(Dataset entries)
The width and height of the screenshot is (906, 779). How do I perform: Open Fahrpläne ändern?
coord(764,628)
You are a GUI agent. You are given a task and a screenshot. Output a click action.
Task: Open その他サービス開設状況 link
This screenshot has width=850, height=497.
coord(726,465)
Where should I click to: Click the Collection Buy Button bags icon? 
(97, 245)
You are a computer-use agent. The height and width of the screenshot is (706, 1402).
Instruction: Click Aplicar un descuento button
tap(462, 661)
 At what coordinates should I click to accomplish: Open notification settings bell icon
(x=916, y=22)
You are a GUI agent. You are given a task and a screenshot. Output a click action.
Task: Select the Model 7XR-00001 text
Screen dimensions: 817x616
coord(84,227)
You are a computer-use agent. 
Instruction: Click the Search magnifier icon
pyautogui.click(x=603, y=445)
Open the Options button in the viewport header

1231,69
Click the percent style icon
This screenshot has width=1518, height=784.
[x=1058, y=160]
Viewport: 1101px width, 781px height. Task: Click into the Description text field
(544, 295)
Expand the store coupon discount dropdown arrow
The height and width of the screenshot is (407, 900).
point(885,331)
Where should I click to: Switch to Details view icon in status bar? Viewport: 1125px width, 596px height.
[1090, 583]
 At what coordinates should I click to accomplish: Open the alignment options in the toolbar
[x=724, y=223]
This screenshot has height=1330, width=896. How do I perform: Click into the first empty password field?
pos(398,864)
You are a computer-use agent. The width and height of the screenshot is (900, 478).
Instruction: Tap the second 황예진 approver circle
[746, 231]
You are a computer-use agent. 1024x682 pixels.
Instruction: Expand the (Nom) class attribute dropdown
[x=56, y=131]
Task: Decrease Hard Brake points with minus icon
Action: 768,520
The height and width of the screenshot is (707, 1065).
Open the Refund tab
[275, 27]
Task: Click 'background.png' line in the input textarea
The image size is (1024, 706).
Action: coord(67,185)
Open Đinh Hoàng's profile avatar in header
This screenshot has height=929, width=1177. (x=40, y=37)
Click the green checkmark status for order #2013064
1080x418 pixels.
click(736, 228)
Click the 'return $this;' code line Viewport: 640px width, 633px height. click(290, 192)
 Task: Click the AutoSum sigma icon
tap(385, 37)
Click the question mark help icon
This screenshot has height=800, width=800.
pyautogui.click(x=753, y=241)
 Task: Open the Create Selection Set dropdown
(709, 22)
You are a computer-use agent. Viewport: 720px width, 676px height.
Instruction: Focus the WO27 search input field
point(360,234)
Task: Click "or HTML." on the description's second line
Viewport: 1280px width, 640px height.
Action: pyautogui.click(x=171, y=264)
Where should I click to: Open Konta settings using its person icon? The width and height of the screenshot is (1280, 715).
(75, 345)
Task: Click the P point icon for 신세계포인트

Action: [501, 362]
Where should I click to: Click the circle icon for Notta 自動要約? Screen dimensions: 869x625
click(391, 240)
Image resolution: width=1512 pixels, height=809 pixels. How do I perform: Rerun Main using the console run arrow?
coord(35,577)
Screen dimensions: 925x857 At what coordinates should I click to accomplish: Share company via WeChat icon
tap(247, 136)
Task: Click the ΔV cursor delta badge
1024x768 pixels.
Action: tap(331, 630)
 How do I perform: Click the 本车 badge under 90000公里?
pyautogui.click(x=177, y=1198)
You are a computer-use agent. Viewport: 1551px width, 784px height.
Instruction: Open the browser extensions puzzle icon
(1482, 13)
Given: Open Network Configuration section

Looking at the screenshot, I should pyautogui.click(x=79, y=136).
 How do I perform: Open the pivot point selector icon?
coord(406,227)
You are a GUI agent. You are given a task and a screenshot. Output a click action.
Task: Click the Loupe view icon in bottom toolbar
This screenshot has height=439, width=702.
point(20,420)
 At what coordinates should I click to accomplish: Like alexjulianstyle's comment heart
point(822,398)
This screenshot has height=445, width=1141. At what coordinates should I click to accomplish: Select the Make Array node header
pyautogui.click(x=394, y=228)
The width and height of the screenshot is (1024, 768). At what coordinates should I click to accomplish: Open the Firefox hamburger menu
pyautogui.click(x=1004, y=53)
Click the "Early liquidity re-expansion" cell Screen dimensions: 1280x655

#### Work instructions:
Change every instance of "computer-use agent" in the listing to "desktop agent" and reproduce the listing with nothing else altered.

#### Exercise result:
The width and height of the screenshot is (906, 779). How do I perform: Open Fahrpläne ändern?
coord(764,628)
You are a GUI agent. You are given a task and a screenshot. Output a click action.
Task: Open その他サービス開設状況 link
This screenshot has width=850, height=497.
coord(726,465)
Where should I click to: Click the Collection Buy Button bags icon? 
(97, 245)
You are a desktop agent. The height and width of the screenshot is (706, 1402).
Instruction: Click Aplicar un descuento button
tap(462, 661)
 At what coordinates should I click to accomplish: Open notification settings bell icon
(x=916, y=22)
You are a GUI agent. You are given a task and a screenshot. Output a click action.
Task: Select the Model 7XR-00001 text
Screen dimensions: 817x616
coord(84,227)
You are a desktop agent. 
Instruction: Click the Search magnifier icon
pyautogui.click(x=603, y=445)
Open the Options button in the viewport header

1231,69
Click the percent style icon
This screenshot has width=1518, height=784.
[x=1058, y=160]
Viewport: 1101px width, 781px height. Task: Click into the Description text field
(544, 295)
Expand the store coupon discount dropdown arrow
The height and width of the screenshot is (407, 900).
point(885,331)
Where should I click to: Switch to Details view icon in status bar? Viewport: 1125px width, 596px height.
[1090, 583]
 At what coordinates should I click to accomplish: Open the alignment options in the toolbar
[x=724, y=223]
This screenshot has height=1330, width=896. How do I perform: Click into the first empty password field?
pos(398,864)
You are a desktop agent. The width and height of the screenshot is (900, 478).
Instruction: Tap the second 황예진 approver circle
[746, 231]
You are a desktop agent. 1024x682 pixels.
Instruction: Expand the (Nom) class attribute dropdown
[x=56, y=131]
Task: Decrease Hard Brake points with minus icon
Action: 768,520
The height and width of the screenshot is (707, 1065).
Open the Refund tab
[275, 27]
Task: Click 'background.png' line in the input textarea
The image size is (1024, 706).
Action: coord(67,185)
Open Đinh Hoàng's profile avatar in header
This screenshot has height=929, width=1177. (x=40, y=37)
Click the green checkmark status for order #2013064
1080x418 pixels.
click(736, 228)
Click the 'return $this;' code line Viewport: 640px width, 633px height. click(290, 192)
 Task: Click the AutoSum sigma icon
tap(385, 37)
Click the question mark help icon
This screenshot has height=800, width=800.
pyautogui.click(x=753, y=241)
 Task: Open the Create Selection Set dropdown
(709, 22)
You are a desktop agent. Viewport: 720px width, 676px height.
Instruction: Focus the WO27 search input field
point(360,234)
Task: Click "or HTML." on the description's second line
Viewport: 1280px width, 640px height.
Action: pyautogui.click(x=171, y=264)
Where should I click to: Open Konta settings using its person icon? The width and height of the screenshot is (1280, 715).
(75, 345)
Task: Click the P point icon for 신세계포인트

Action: [501, 362]
Where should I click to: Click the circle icon for Notta 自動要約? Screen dimensions: 869x625
click(391, 240)
Image resolution: width=1512 pixels, height=809 pixels. How do I perform: Rerun Main using the console run arrow?
coord(35,577)
Screen dimensions: 925x857 At what coordinates should I click to accomplish: Share company via WeChat icon
tap(247, 136)
Task: Click the ΔV cursor delta badge
1024x768 pixels.
Action: tap(331, 630)
 How do I perform: Click the 本车 badge under 90000公里?
pyautogui.click(x=177, y=1198)
You are a desktop agent. Viewport: 1551px width, 784px height.
Instruction: Open the browser extensions puzzle icon
(1482, 13)
Given: Open Network Configuration section

Looking at the screenshot, I should pyautogui.click(x=79, y=136).
 How do I perform: Open the pivot point selector icon?
coord(406,227)
You are a GUI agent. You are given a task and a screenshot. Output a click action.
Task: Click the Loupe view icon in bottom toolbar
This screenshot has height=439, width=702.
point(20,420)
 At what coordinates should I click to accomplish: Like alexjulianstyle's comment heart
point(822,398)
This screenshot has height=445, width=1141. At what coordinates should I click to accomplish: Select the Make Array node header
pyautogui.click(x=394, y=228)
The width and height of the screenshot is (1024, 768). At what coordinates should I click to accomplish: Open the Firefox hamburger menu
pyautogui.click(x=1004, y=53)
Click the "Early liquidity re-expansion" cell Screen dimensions: 1280x655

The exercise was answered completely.